To sum it up quickly, Keller, drawing from Acts 28 and 2 Timothy 4, says that to finish well is to hold steadfast to the following perspectives:
1. Life is a struggle.
2. Death is an adventure.
3. History is a masterpiece.
4. The Gospel can’t be stopped.
5. You only need one thing: Christ.
The first, of course, resonates most with me at the moment. Life is a struggle—toward growth, and against entropy. The obvious academic parallel is that we learn by struggling through the difficult, abstract, and tedious work laid before us (or, at least, we should.) And every moment we aren’t moving toward some learning goal—whether it be maintenance or advancement of knowledge and skill—we are losing to entropy, and it becomes easier to forget that which we already know and are able to do. The spiritual understanding, as Keller laid it out, is this: yes, life is a struggle if you are a Christian, because you are always fighting human nature’s tendency toward sin. But, instead of that truth being cause for disheartened spirits, Keller urges us to take joy in this struggle, insofar as it signals that we are moving toward growth, knowledge, beautification, Christ-likeness.

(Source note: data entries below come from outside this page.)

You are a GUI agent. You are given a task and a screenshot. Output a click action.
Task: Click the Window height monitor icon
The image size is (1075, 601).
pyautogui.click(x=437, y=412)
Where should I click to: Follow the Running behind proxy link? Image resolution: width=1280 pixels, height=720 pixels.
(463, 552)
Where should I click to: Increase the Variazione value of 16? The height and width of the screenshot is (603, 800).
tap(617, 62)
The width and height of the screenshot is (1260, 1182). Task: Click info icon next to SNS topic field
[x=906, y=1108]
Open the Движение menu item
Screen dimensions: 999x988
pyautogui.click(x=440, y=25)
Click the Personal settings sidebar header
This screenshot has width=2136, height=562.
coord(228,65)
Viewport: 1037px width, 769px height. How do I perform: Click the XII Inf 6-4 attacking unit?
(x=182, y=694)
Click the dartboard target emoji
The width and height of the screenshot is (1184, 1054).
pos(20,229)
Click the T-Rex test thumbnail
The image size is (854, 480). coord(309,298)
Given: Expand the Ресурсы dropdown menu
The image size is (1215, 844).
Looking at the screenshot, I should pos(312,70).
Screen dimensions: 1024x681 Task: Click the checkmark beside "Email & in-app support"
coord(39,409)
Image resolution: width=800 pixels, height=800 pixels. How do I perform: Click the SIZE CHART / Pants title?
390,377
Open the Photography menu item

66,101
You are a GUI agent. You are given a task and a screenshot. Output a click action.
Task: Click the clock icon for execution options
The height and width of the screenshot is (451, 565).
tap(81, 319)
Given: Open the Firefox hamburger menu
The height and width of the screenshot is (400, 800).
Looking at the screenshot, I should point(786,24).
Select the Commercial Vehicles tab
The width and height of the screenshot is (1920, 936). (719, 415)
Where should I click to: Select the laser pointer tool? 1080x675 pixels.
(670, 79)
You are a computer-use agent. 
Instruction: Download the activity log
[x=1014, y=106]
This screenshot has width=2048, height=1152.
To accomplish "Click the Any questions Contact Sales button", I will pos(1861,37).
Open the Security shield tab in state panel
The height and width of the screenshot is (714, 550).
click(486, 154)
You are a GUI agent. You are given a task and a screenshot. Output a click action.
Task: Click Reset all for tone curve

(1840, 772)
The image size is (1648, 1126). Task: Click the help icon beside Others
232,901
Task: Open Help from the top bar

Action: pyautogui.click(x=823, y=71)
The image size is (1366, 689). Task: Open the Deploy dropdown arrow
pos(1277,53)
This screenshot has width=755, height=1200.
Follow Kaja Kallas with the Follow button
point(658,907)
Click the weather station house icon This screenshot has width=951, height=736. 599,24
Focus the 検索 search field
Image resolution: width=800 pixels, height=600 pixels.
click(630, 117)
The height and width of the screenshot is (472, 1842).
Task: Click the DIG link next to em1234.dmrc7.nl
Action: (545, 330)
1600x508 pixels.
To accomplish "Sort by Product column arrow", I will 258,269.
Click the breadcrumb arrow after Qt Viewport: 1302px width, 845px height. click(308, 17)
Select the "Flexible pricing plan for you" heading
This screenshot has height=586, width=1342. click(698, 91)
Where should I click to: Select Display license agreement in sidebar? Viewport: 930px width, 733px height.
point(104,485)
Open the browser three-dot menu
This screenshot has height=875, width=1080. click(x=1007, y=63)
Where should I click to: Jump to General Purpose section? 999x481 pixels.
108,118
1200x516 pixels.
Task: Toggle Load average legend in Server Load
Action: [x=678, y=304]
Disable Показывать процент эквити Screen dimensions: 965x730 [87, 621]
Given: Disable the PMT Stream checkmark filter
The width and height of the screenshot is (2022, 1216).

I have taken some comfort in knowing what Paul paid the most attention to in times of exceptional struggle. He looked toward the people who stayed by his side, and also toward the “crown of righteousness, which the Lord...will award...to all those who have longed for his appearing.” (2 Timothy 4:8) In these final weeks of the semester, and of Yale for many of you, I hope that you can look at the friends who were steadfast in their commitment to you in good and bad times, and most of all that you might be able to smile and remark on how God has refined you through the struggle.
“I have fought the good fight, I have finished the race, I have kept the faith.”